6. What are some major social issues this author explores?
7. What is this author's stand on political issues, economic issues, social issues, etc ?
8. How can the writings / beliefs of this author be relevant to the 21st century (modern society)?
9. What have you learned personally from this author? Has this author changed your views / ideas on anything?
10. Is there anything else you would like us to know about this author?

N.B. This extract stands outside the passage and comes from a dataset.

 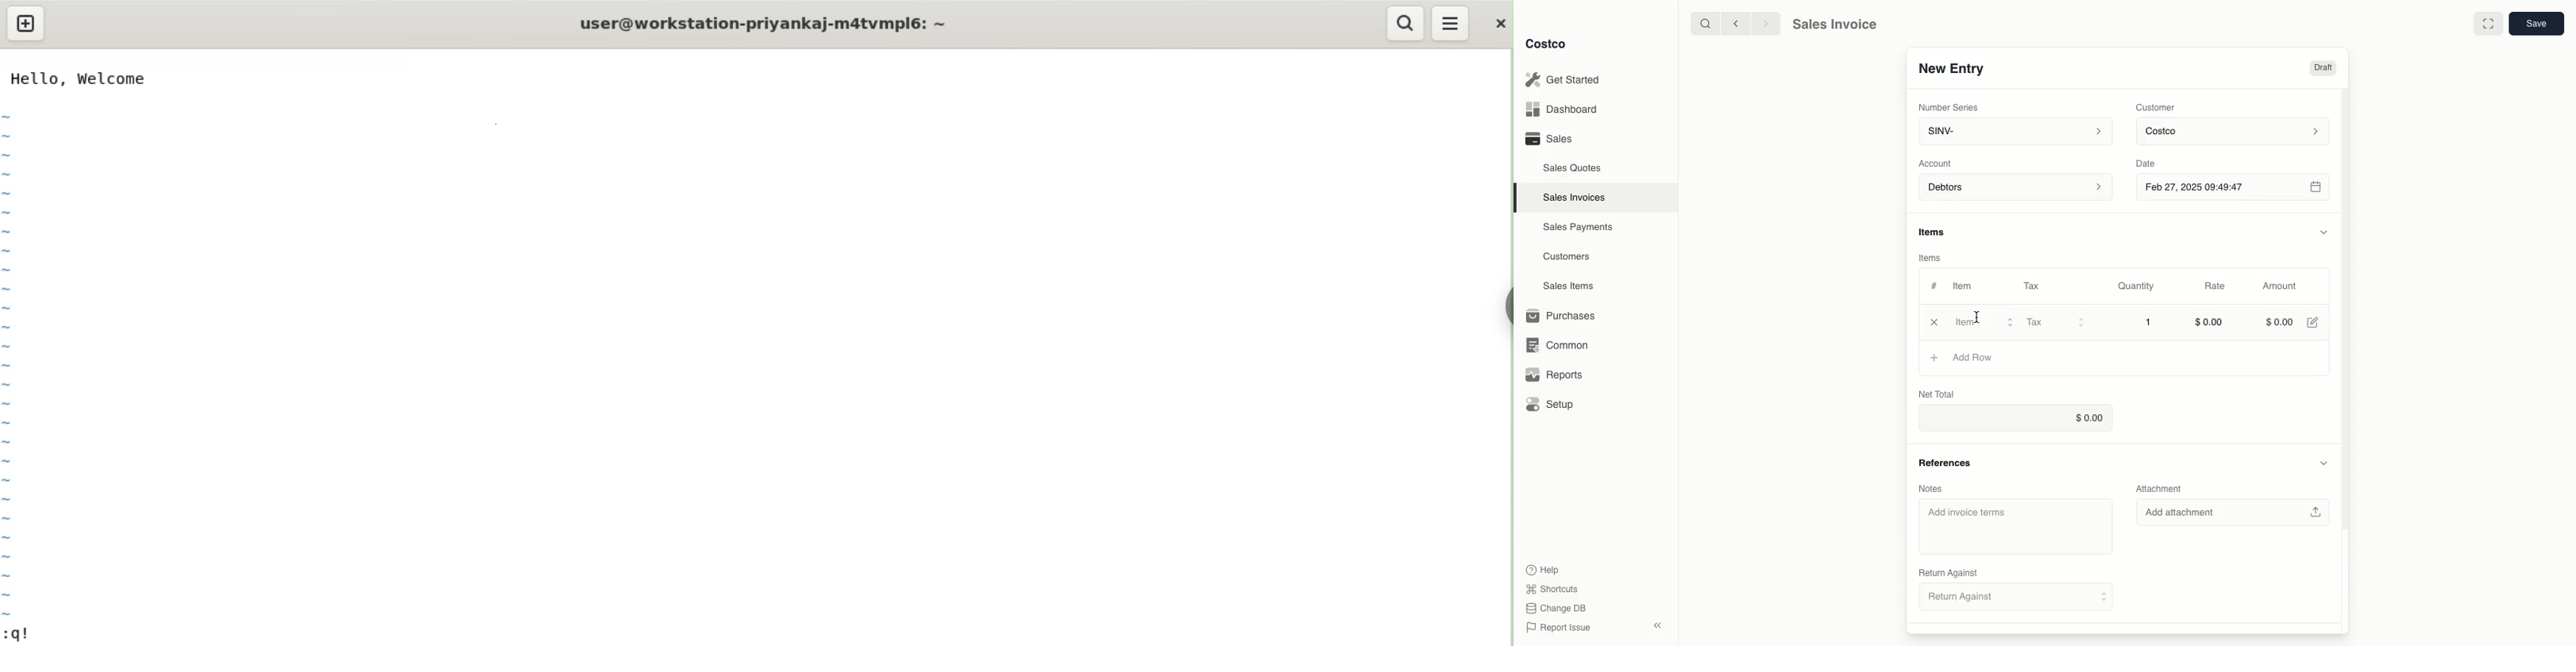 I want to click on Rate, so click(x=2216, y=287).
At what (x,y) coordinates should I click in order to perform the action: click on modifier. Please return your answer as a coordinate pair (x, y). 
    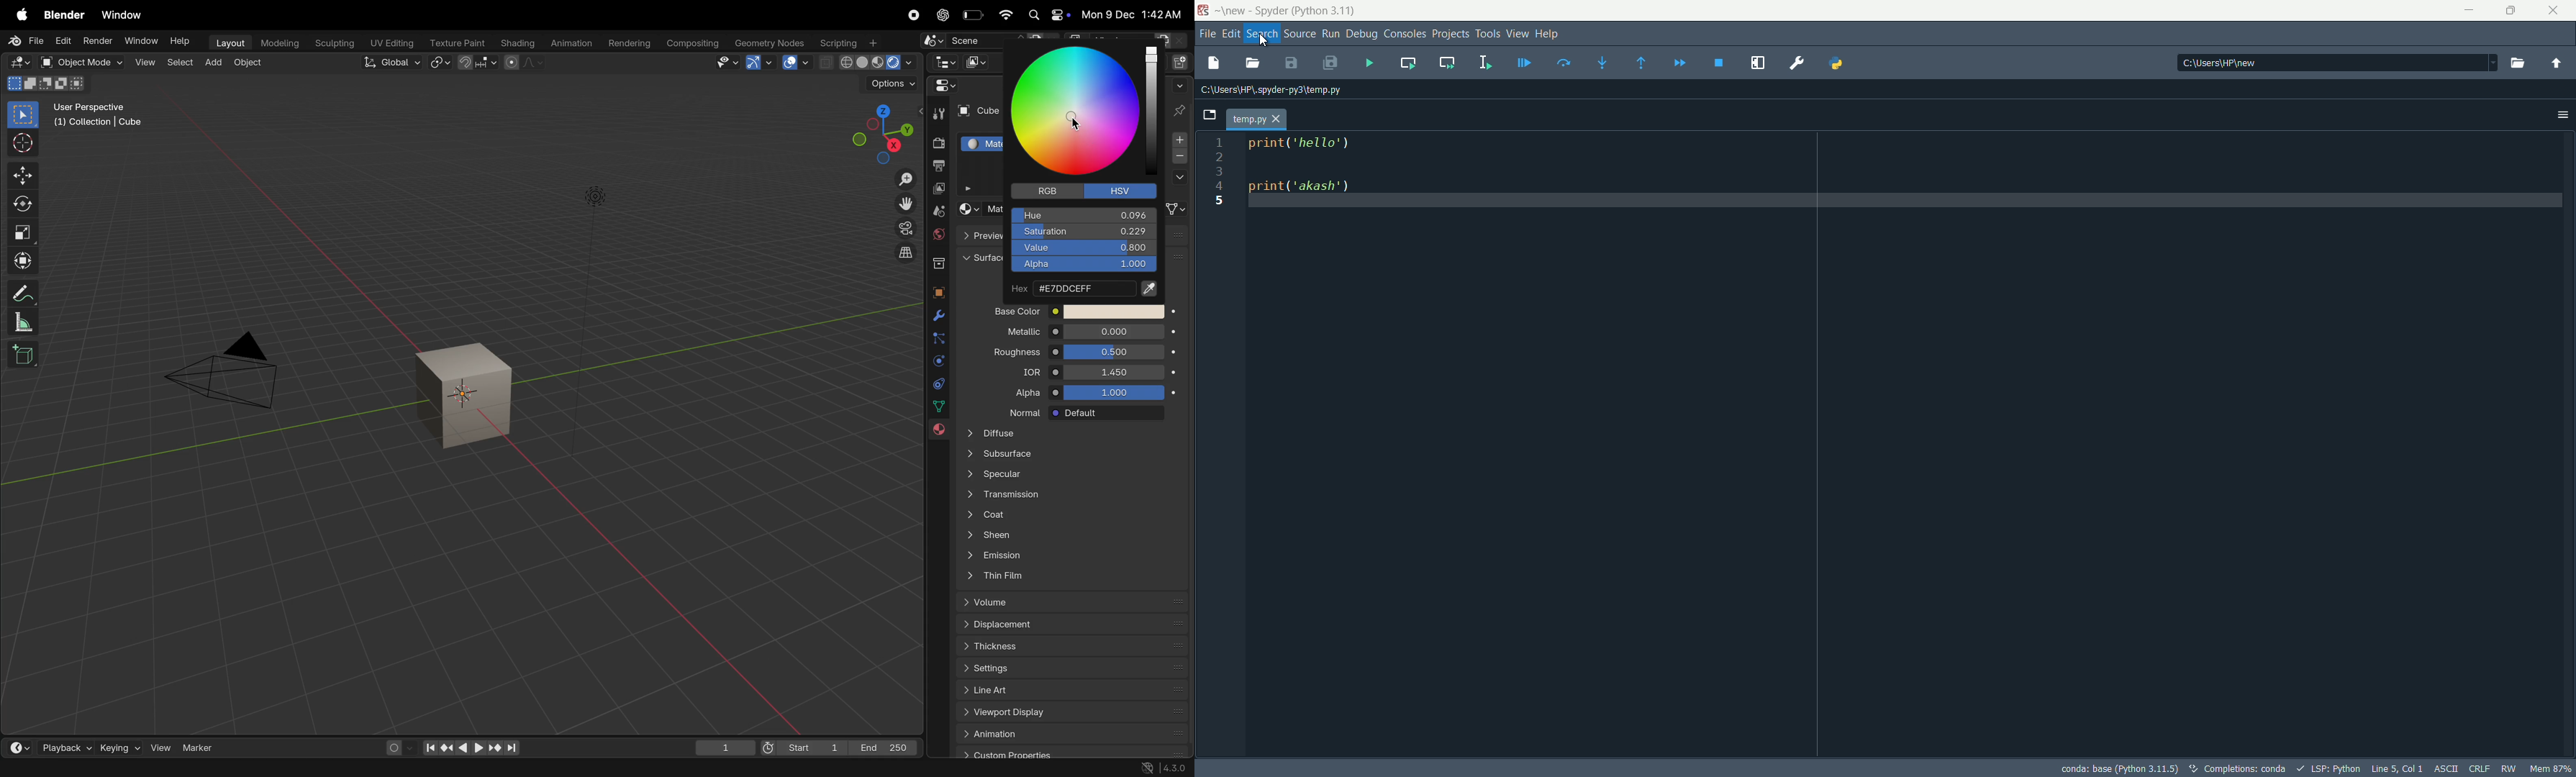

Students should begin creating a script for their PhotoStory. Students will use Internet access to research and save several pictures of the authors to the computers. Students will then use the saved pictures to begin building their PhotoStory. Students will use their microphone headsets to record the prepared scripts onto the story. When students are finished, files should be saved onto a removable drive. This script can be worked on as homework and a completed copy brought in for the next day's class.
Photostory Tutorial
Day Three
Harlem Renaissance
Objectives:
- The students will understand through literary works, the meaning of the Harlem Renaissance.
- The students will attempt to understand when the Renaissance started and why it happened.
- The students will examine the results of the Renaissance as it relates historically to America in the twenties.
Aim:"Once you wake up thought in a man, you can never put it to sleep again."
- Zora Neal Hurtson
In your journals, write at least a one page response to this quote. Be sure to include 3 new vocabulary words you learned this week!
Procedure:
We will go over students journal response quickly, just so we can share ideas.
Next, the students will present their PhotoStory and presentation about their author.